Some communities have taken innovative approaches to getting around the cap in funding for health. I challenged the corporate sector to partner with us, to address some of these issues.

For example, Kawacatoose near Saskatoon negotiated a public-privatepartnership with Siemens Canada, and together they are building a new health centre in Saskatoon with an MRI that will run on a cost-recovery basis. File Hills Qu’appelle Hospital negotiated with the regional health authority to receive provincial funding and serve all people from their service area. These are just two examples of partnerships and innovations.
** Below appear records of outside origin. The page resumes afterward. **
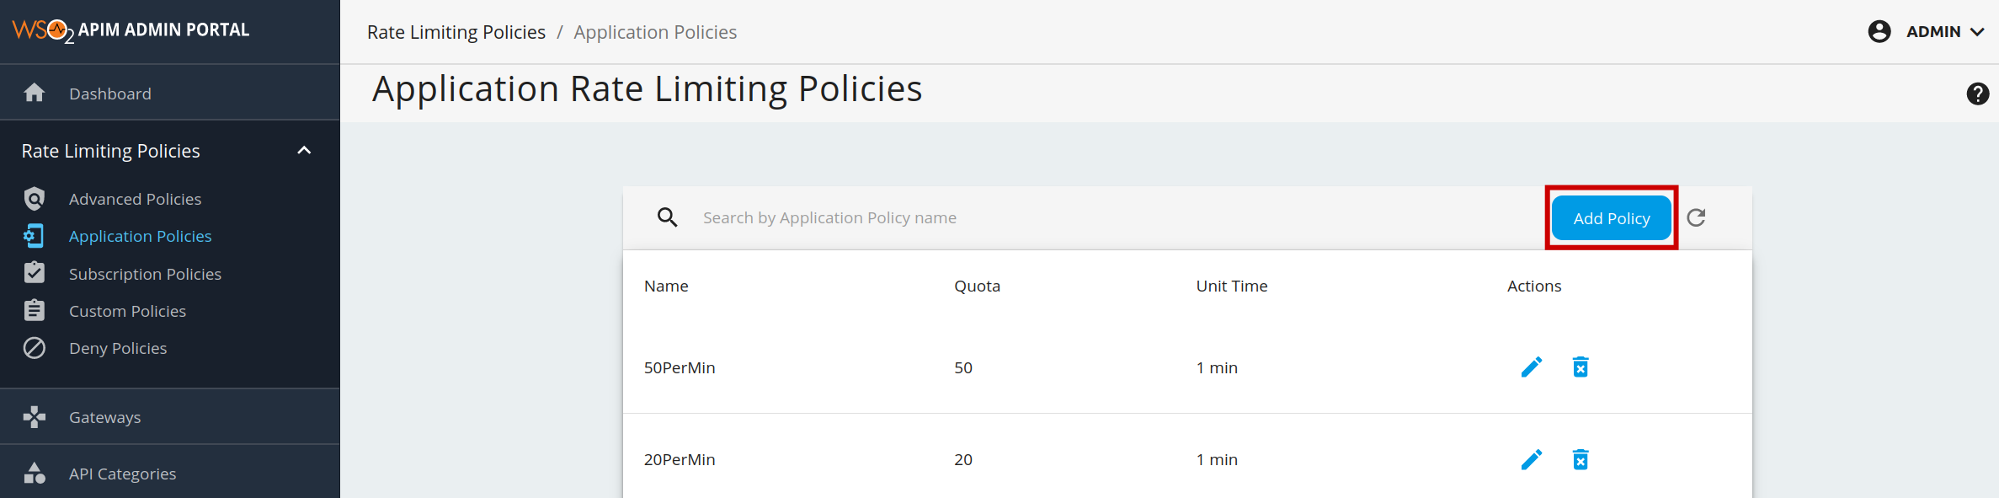
Task: Go to Subscription Policies
Action: 145,274
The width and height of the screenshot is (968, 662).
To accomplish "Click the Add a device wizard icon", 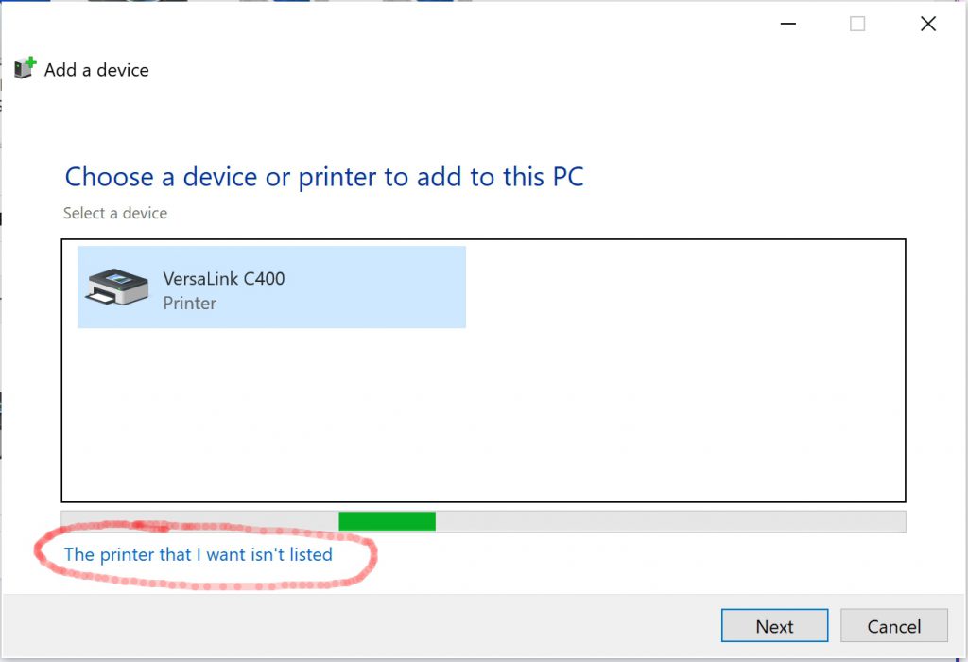I will (x=26, y=68).
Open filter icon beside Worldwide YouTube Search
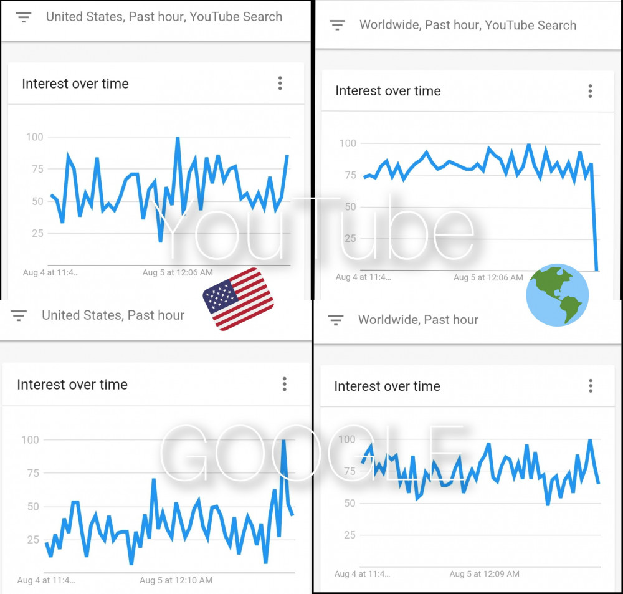 [x=337, y=25]
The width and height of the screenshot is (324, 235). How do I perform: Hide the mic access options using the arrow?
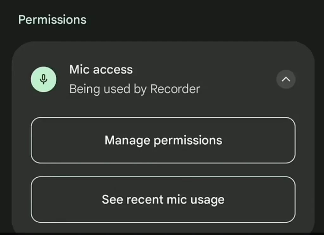286,79
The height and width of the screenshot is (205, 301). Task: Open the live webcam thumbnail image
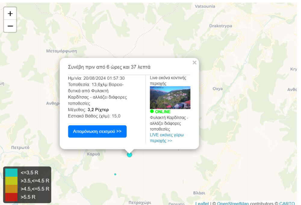170,98
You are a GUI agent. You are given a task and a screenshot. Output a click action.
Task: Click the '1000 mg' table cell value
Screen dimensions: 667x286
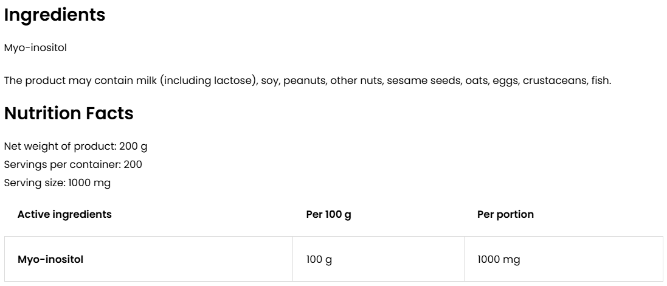(x=499, y=259)
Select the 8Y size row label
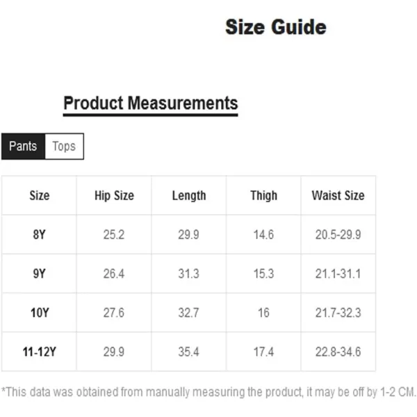417x417 pixels. 40,234
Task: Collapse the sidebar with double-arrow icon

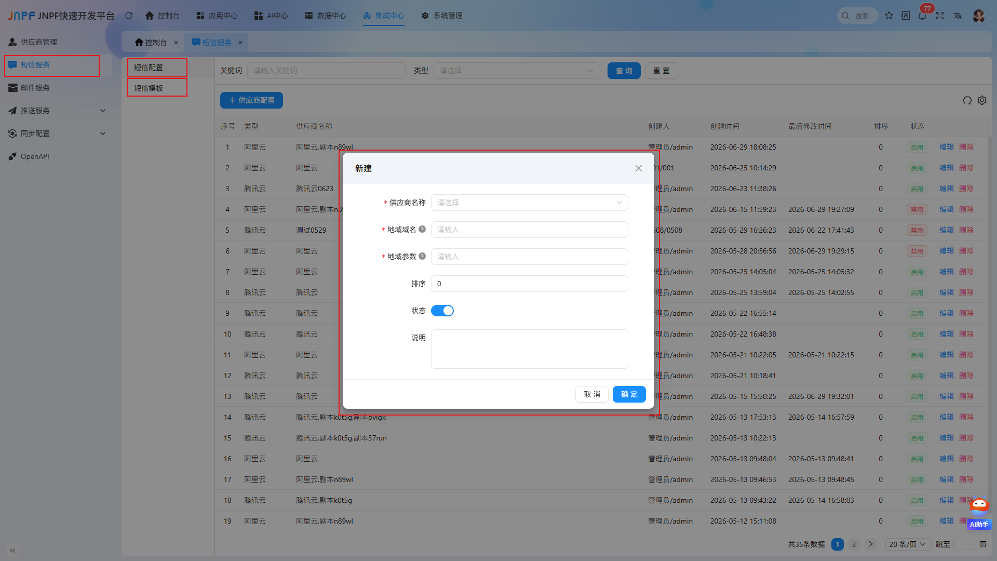Action: [12, 550]

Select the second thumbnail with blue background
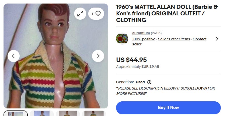coord(42,113)
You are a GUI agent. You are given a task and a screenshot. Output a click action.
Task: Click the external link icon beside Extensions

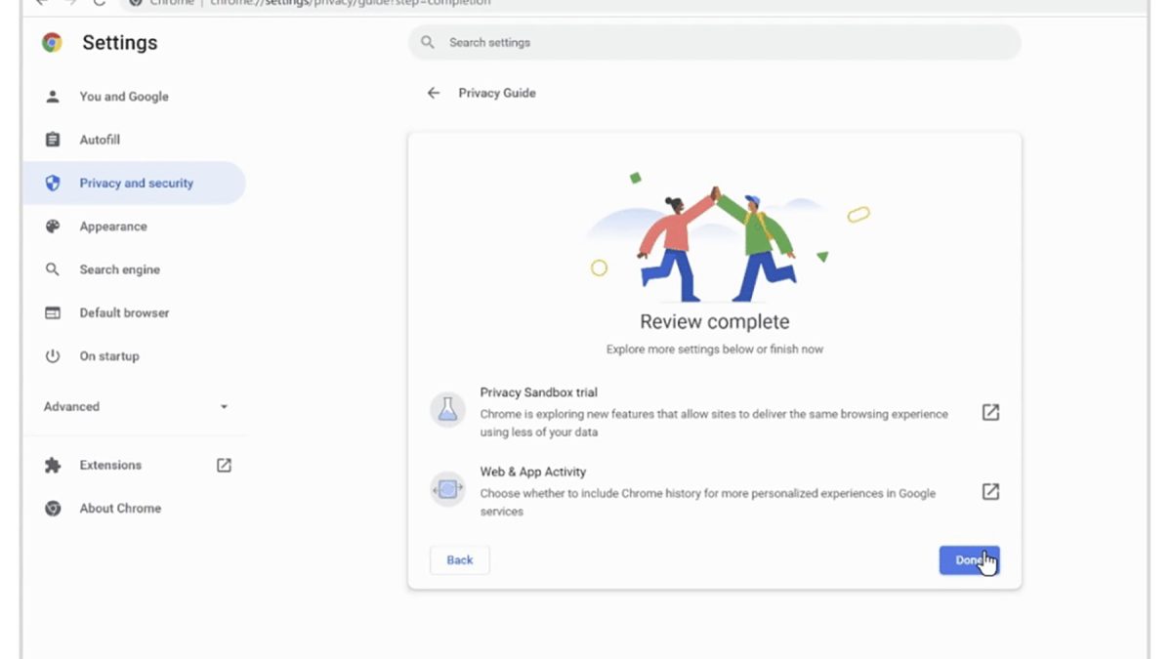tap(224, 466)
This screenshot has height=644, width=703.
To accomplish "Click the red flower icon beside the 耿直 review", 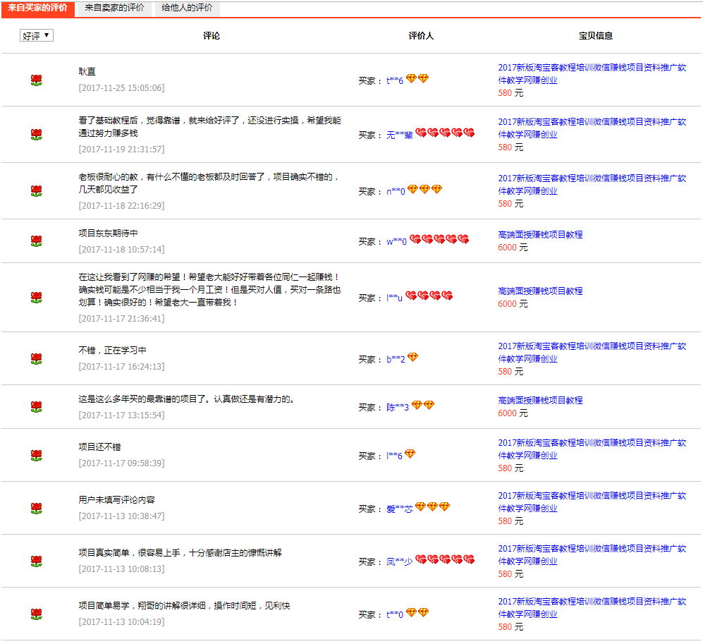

We are also reaching out to build new partnerships. For instance, on November 13 in Toronto, the AFN is co-hosting an international forum on indigenous tuberculosis (TB). People will come from Australia, Micronesia, South America, to share the stories about TB and successes in eradicating this preventable disease in indigenous communities.
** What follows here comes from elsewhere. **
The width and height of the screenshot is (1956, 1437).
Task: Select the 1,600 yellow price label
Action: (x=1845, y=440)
We are not sitting back and waiting. We are initiating action with our partners. So on that note, I ask your help on a research question. The Non-insured Health Benefits Program is a national program out of Health Canada. Like any other resident, First Nations access provincial and territorial insured services.
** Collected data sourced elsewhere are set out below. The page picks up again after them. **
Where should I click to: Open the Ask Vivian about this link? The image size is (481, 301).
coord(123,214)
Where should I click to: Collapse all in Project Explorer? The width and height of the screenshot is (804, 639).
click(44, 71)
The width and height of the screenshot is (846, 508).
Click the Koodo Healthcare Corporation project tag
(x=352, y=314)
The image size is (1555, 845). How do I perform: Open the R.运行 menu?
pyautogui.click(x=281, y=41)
However, there are a number of health-related goods and services that are not insured by provinces and territories or by other private insurance plans. To support First Nations people and Inuit in reaching an overall health status that is comparable with other Canadians, Health Canada's Non-Insured Health Benefits (NIHB) Program provides coverage for a limited range of these goods and services when they are not insured elsewhere.

We think this program in some regions does not provide equivalent services, but we do not have the resources to compare this program and analyse the data. I ask you to consider this kind of research work to ascertain this important data. I also ask you to continue to critique what various governments are doing for First Nations health. This is an important check to ensure that they follow through on their commitments. First Nations look for your support to close the gap in health, to receive equitable health services, and to assist our efforts in improving the lives and well-being of our children, families and communities.

I close with a quote from the latest WHO report: “In the more immediate future, higher levels of better-coordinated aid…applied to poverty reduction through a social determinants of health framework, are a matter both of life and death and of global justice”.

Thank you all and I look forward to your questions.

ENDNOTES:

(1) UNGA Res. A/RES/61/295, 13 September 2007, Annex.

(2) Commission on Social Determinants of Health (2008). Closing the gap in a generation: health equity through action on the social determinants of health. Final Report of the Commission on Social Determinants of Health. Geneva, World Health Organization.

(3) Closing the Gap, 10.

(4) Gao, Song et al., (4 Nov, 2008). “Access to health care among status Aboriginal people with chronic kidney disease”, Canadian Association of Medicine Journal, Vol. 179(10):1007-12.

(5) Romanow, R. et al. (2002). Commission on the Future of Health Care in Canada. Final Report. Ottawa: Health Canada.

(6) The Health of Canadians – The Federal Role, Final Report. Volume Six: Recommendations for Reform. (2002) The Standing Senate Committee on Social Affairs, Science and Technology.